Muriel Asseburg
Muriel Asseburg (* 1968 in Stuttgart[1]) ist eine deutsche Politologin. Ihre Forschungsgebiete sind Konflikte und politische Ordnungen im Nahen Osten. Sie ist seit 2001 wissenschaftliche Mitarbeiterin der Stiftung Wissenschaft und Politik.[2]
Leben
Muriel Asseburg studierte Politikwissenschaft, Volkswirtschaft und Völkerrecht an der Ludwig-Maximilians-Universität München. Sie promovierte dort im Jahr 2000 mit einer Arbeit über Blockierte Selbstbestimmung: Palästinensische Staats- und Nationenbildung während der Interimsperiode (nach dem Oslo-I-Abkommen 1993).[3][4]
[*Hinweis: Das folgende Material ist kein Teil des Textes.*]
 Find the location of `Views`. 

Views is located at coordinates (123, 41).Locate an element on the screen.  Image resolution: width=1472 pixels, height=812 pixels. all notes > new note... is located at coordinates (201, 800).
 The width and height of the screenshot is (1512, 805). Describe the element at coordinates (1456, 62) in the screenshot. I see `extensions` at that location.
Seit 2001 ist sie wissenschaftliche Mitarbeiterin des Instituts für Internationale Politik und Sicherheit der Stiftung Wissenschaft und Politik. Von Oktober 2006 bis Juni 2012 leitete sie dort die Forschungsgruppe „Naher/Mittlerer Osten und Afrika“. Anschließend war sie bis 2015 Leiterin des Projekts „Elitenwandel und neue soziale Mobilisierung in der arabischen Welt“ sowie 2014/2015 des Projekts „Die Fragmentierung Syriens“. Seit Mai 2017 ist sie Mitglied im Fachbeirat von „Mediterranean Politics“.[2] Ab Januar 2024 leitet sie gemeinsam mit Sinem Adar, promovierte Soziologin, bei der Stiftung Wissenschaft und Politik die Themenlinie Autokratisierung als Herausforderung für die deutsche und europäische Politik.[5]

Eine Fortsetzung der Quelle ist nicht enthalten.